Removing the title of La.R.S. 14:126.1 as аn interpretative guide to the language of the text cures any vagueness that may arise from using the term “false swearing” to describe the making or communicating of “false statements.” We therefore subscribe to the views, of the Second Circuit in Marshall and the Fifth Circuit in State v. Bentley, 96-0795, p. 7 (La.App. 5th Cir.3/25/97),
COURT OF APPEAL DECISION REVERSED; CASE REMANDED.
JOHNSON, J., dissents.
Notes
. Both R.S. 14:126.1, and its complеmentary provision in La.R.S. 14:126.2, which proscribes the making of false statements to federal officials, including the F.B.I., about the deprivation or impending deprivation of rights, privileges or immunities by state or local authorities, went into effect immediately upon signature of the governor on June 22, 1960. Other emеrgency acts relating to the criminal law that went into effect at the same time ranged from 1960 La. Acts 73 (adding La.R.S. 14:79.1, entering into a common law marriage) and 1960 La. Acts 75 (enacting La.R.S. 14:79.2, conceiving and giving birth to two or more illegitimate children), to 1960 La. Acts 77 (amending and reenacting La.R.S. 14:59, relative to criminаl mischief to include taking temporary possession of any part of a place of business after being ordered to leave).

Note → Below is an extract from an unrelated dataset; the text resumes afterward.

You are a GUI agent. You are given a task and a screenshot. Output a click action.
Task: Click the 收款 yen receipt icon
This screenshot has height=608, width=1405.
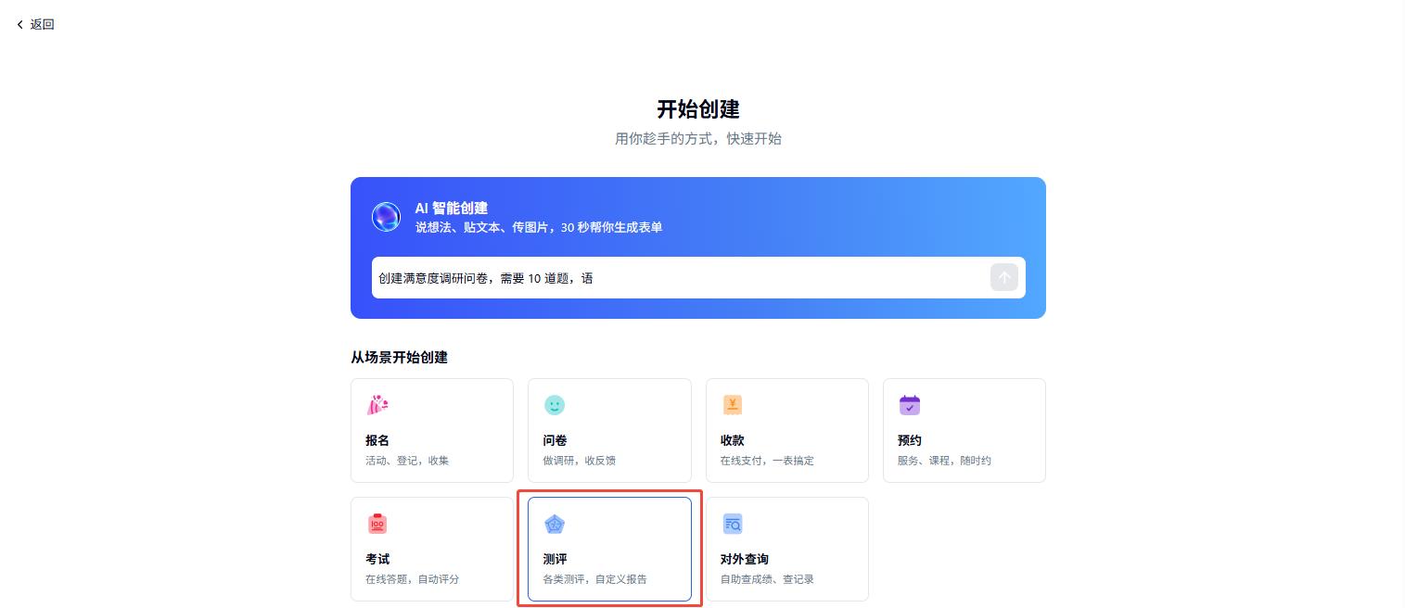[733, 405]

. The statute reads in full as follows:
No person shall make a false statement, report or allegation concerning the commission of a crime for the purpose of violating, disrupting, interfering with or endangering the public health or safety, or to deprive any person or persons of any right, privilege or immunity secured by the United States Constitution and laws or by the Louisiana Constitution and laws, or cause such false statement or report to be made to any official or agency of the state or any parish, city or political subdivision thereof, or to any judicial, executive or legislative body or subdivision thereof within this state, knowing or having reason to believe the same or any material part thereof to be false and with the intent to cause an investigation of or any other action to be taken as a result thereof.
Any person or persons convicted of violating the provisions of this Section shall be punished by imprisonment for not less than one year nor more than five years, with or without hard labor, or by a fine of not less than one hundred dollars nоr more than one thousand dollars, or by both such fine and imprisonment.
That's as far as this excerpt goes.